Class started off with us all meeting at a park within the subdivision of homes built by Habitat for Humanity. When we got there we were  greeted by Construction Superintendent Paul Murphy. However at the time we did not know who he really was other than an employee of Habitat for Humanity. We were later instructed to go to the Construction Yard to help out with going though the wood and other things to organize the useful things and throw away the bad.  I thought it was fun work/activity because I got to interact with my other classmates and have somewhat of a working bond. Of course later on in the day this would be even more so of a experience.

            Later Bojon, Thomas, and I were instructed to help with bracing the “truss which is part of the framing of the roof of a house." We spent most of the morning doing this. It was rather interesting because like  most people you never really know how or what supports the roofing of a house or building. Overall I thought working at Habitat was probably one of the most enjoyable things so far of Urban Studies. After listening to our discussions with Paul about the purpose of Habitat for Humanity I thought about the article by Saskia Sassen on “the city: Strategic Site/ New Frontier”. Sassen mentions a “possible international labor market for low wage manual service workers.” (Sassen, pg. 2) She talks about how globalization has partial responsibility for these low wages and how they are taken advantage of.

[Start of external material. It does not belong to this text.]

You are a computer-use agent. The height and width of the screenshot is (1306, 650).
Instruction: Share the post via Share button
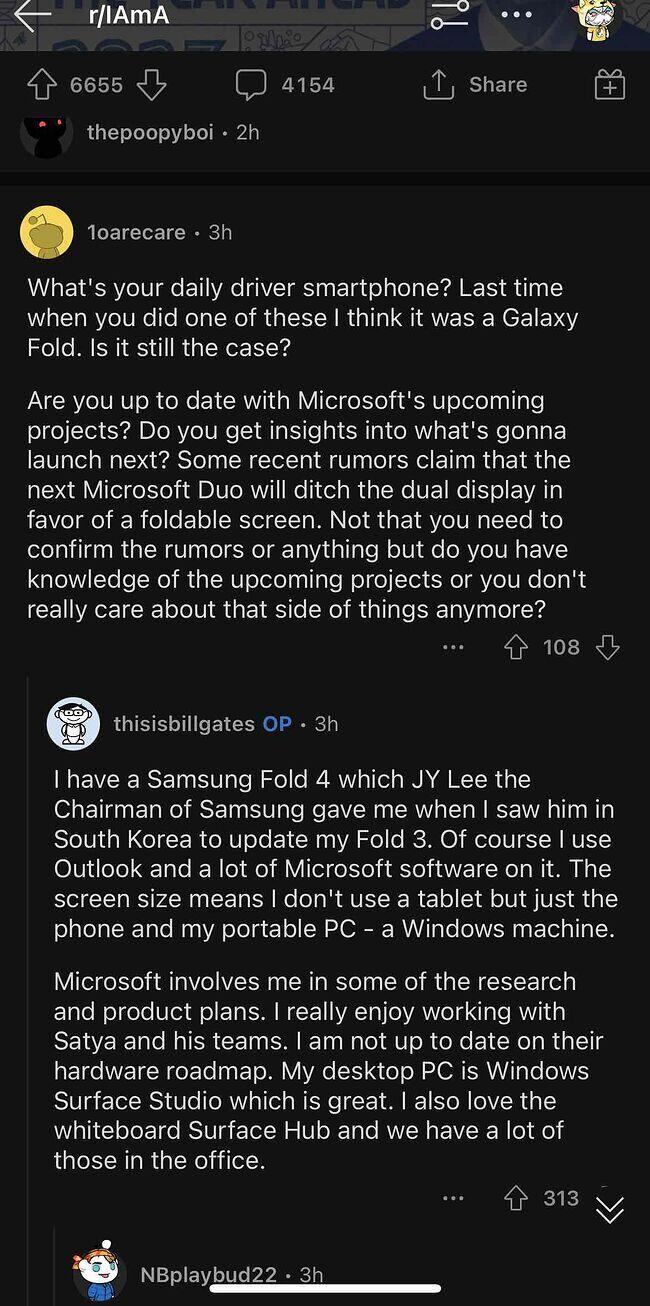[x=475, y=85]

Paul told us that most of the people who live in the homes built by Habitat were people who just were “unlucky” in society so to say deserved better and that was his purpose in being involved with Habitat. He also said that many of the people living there earned low wages and with the money they make could not afford market value apartments suitable for the needs of large families. This day brought much insight on the reality of poverty and more so on how society is divided into those who are lucky and those who aren’t. It is a sad reality that there are people out there, like many who live in the homes made by Habitat, that deserve better but are refused by those who could never understand. And on top of that they are ignored by society.  One day there will be a voice for those who deserve to be heard and I really hope Habitat for Humanity continues on with its fight against globalization, impoverished communities, and so on. There really is good in this world and I feel proud to have made a small contribution to Habitat's efforts.